Introduction: We identified a novel variant of the antithrombin (AT) gene (SERPINC1), c.96 T>G, p.Cys32Trp (C32W), located at the signal peptide cleavage site in a patient with congenital AT deficiency. The impact of signal peptide variants on the intracellular trafficking and secretion of AT proteins has not been previously studied. Thus, we analyzed the intracellular dynamics and signal peptide cleavage of the C32W variant of AT (AT-C32W).

Materials and methods: Wild-type AT (AT-WT) and AT-C32W expression vectors were transfected into HEK293 cells. Functional analyses were performed using western blotting and proteasome inhibition experiments. Signal peptide cleavage was evaluated by peptide sequencing.

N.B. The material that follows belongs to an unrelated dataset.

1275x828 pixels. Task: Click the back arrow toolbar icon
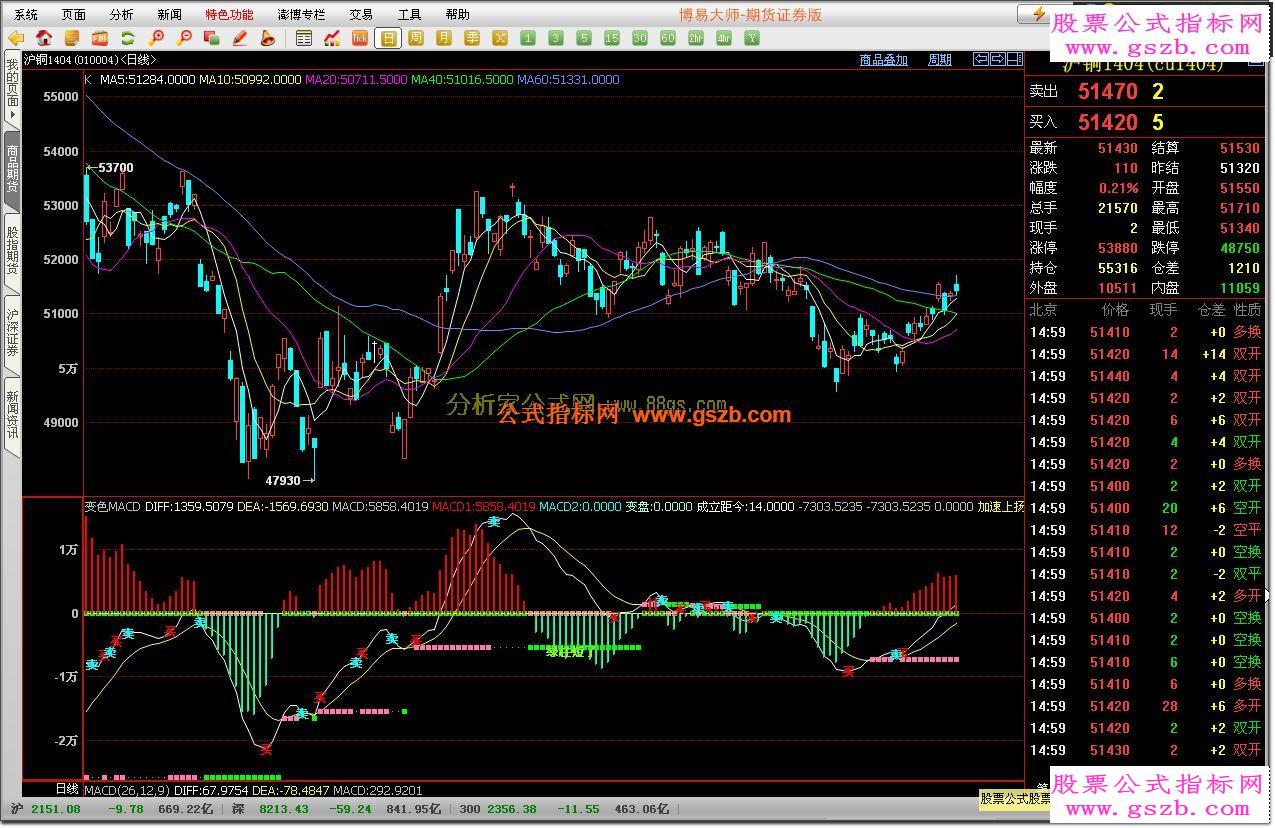15,38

Results: The AT antigen levels in the cell lysates and culture supernatants of the AT-C32W were reduced to 3.8% and 4.8%, respectively. Following proteasome inhibition, the AT-C32W level increased to 71.5% of that for AT-WT. Peptide sequencing identified a fragment corresponding to the N-terminal end of the signal peptide exclusively in AT-C32W.

Discussion: These results suggest that the signal peptide of AT-C32W is not cleaved properly, which causes intracellular degradation of AT-C32W by proteasomes that results in type I AT deficiency. Further studies on the intracellular dynamics of such variants may clarify the mechanisms underlying AT deficiency.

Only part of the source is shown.